Weight and BMI were increased in our cases. This disagrees with the findings of Hamilton J, Lund SS, and Jacobsen IB. Although in study done by Hamilton J, the weight loss of the cases who received metformin was not significant compared with control group [10,23,24]. Study done by Moon RJ showed that the cases who continued metformin, experienced BMI loss following a two-year period [22].
Serum lipid of our cases was decreased but it was not statistically significant. Study done by Meyer L showed a significant decrease in total cholesterol as well as LDL [21].
In this study, the insulin sensitivity was not measured directly. However, the evidence indicating the decrease of HbA1c as well as insulin level could be considered as an indicator for the improvement of insulin sensitivity in cases who receive metformin.
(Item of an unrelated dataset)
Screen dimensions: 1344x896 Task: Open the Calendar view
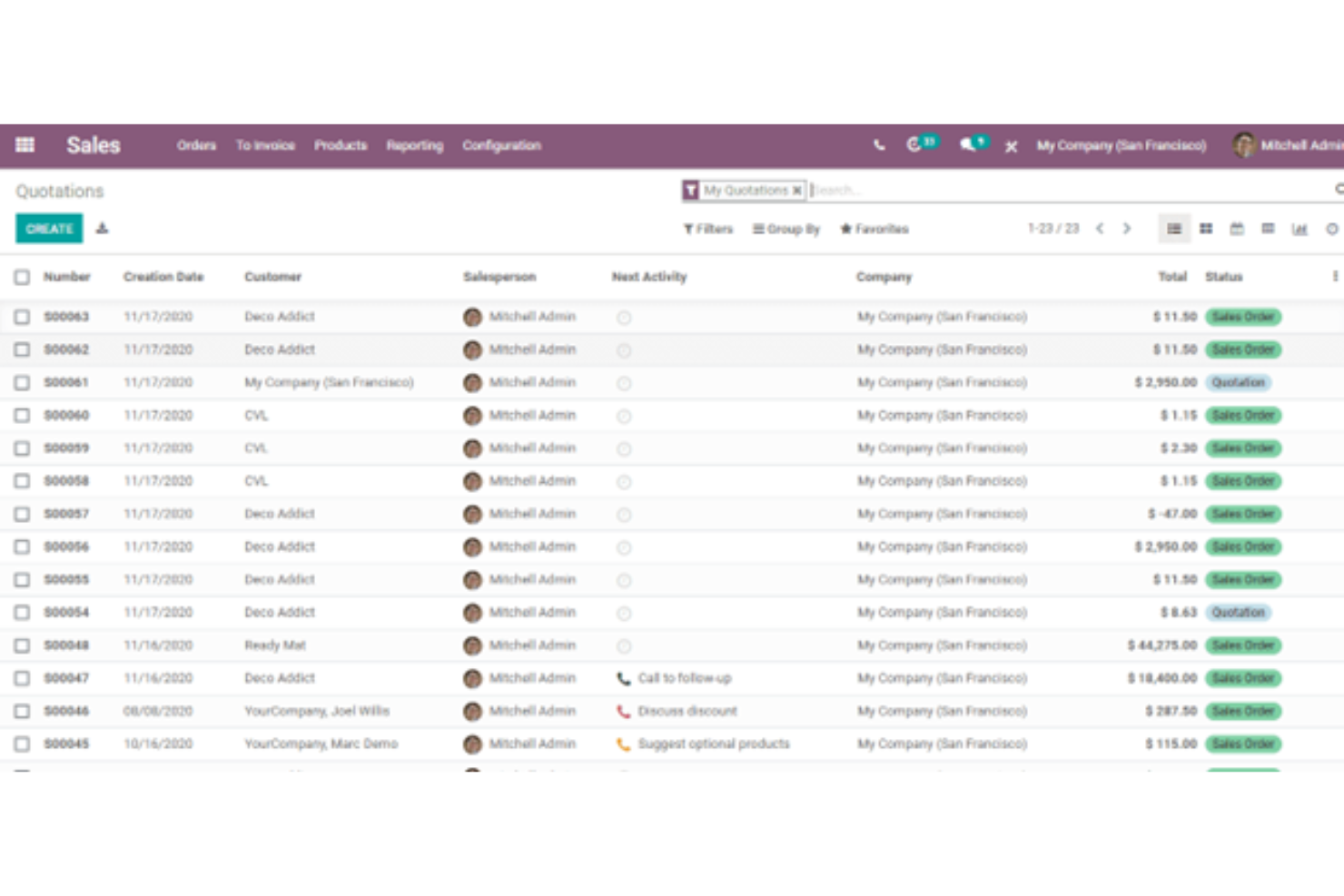[x=1237, y=229]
The present study’s strength was the long duration of intervention and follow up of patients (12 months).
Limitation
Limitation of our study was that we did not have a control group. We used before and after study design because there are many confounding factors such as socioeconomic status, lifestyle, diet, education, patient compliance in the control of diabetes and in our cases parental education and parental involvement in diabetes management [15]. Although, the necessary training about lifestyle was given to patients and parents, but intake of calories and physical activity level was not monitored and analysed.
Conclusion
Adjunctive metformin therapy reduced HbA1c value and the insulin dosage received in adolescents with T1DM in our study. Conducting more long term studies, preferably multicentral studies with control group, is recommended in order to evaluate if the effect of metformin on metabolism control is sustained and whether there are benefits for cardiovascular outcomes in patients with T1DM.
Paired- t-test was used for analysis.*p-value <0.05 considered to be significant.